◆ GOAL ◆
Please retype the data from the line with "You are a GUI" up to and including the line with "click(x=486, y=33)". Leave the pictures out of your copy.

◆ LISTED ENTRIES ◆
● ● ● ● ● ● ●
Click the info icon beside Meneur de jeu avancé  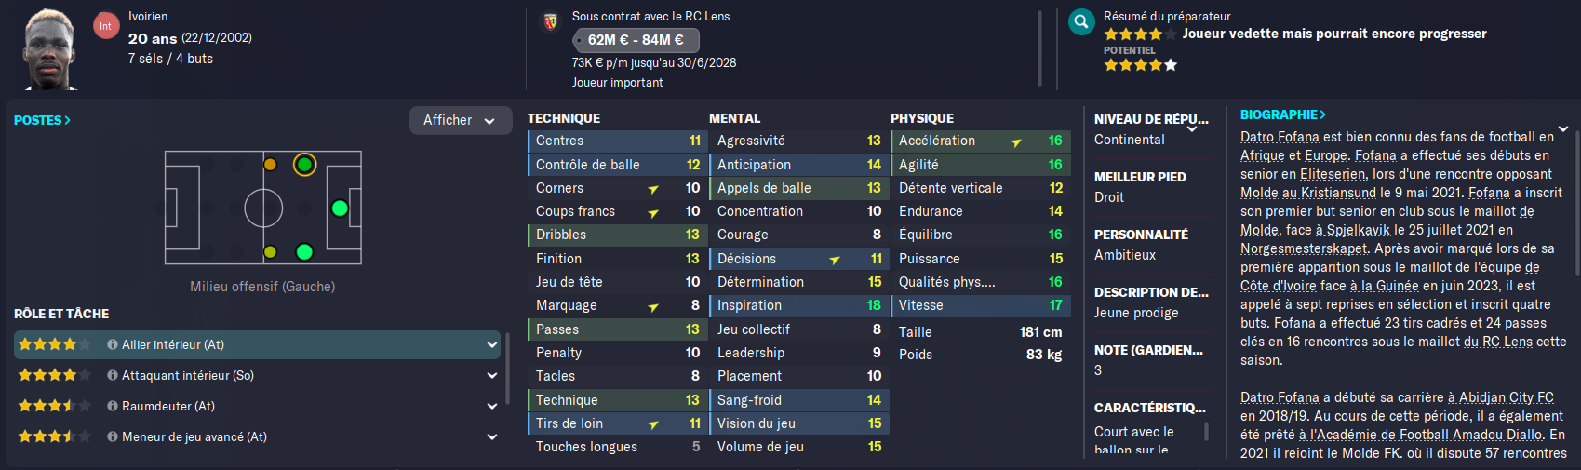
● ● ● ● ● ● ●
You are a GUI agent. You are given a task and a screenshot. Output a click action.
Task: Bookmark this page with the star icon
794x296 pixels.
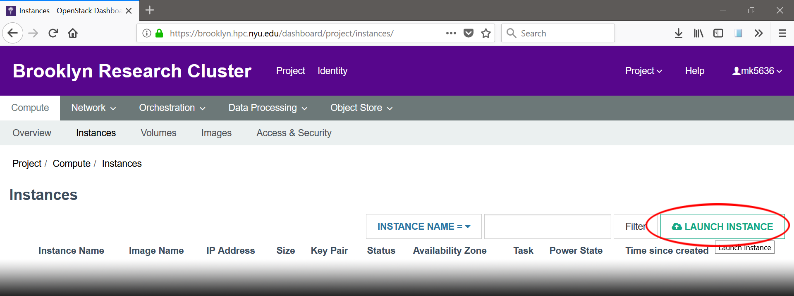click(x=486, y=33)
● ● ● ● ● ● ●
◆ RESPONSE TO THE EXERCISE ◆
You are a GUI agent. You are given a task and a screenshot. Output a click action.
Task: Bookmark this page with the star icon
794x296 pixels.
click(x=486, y=33)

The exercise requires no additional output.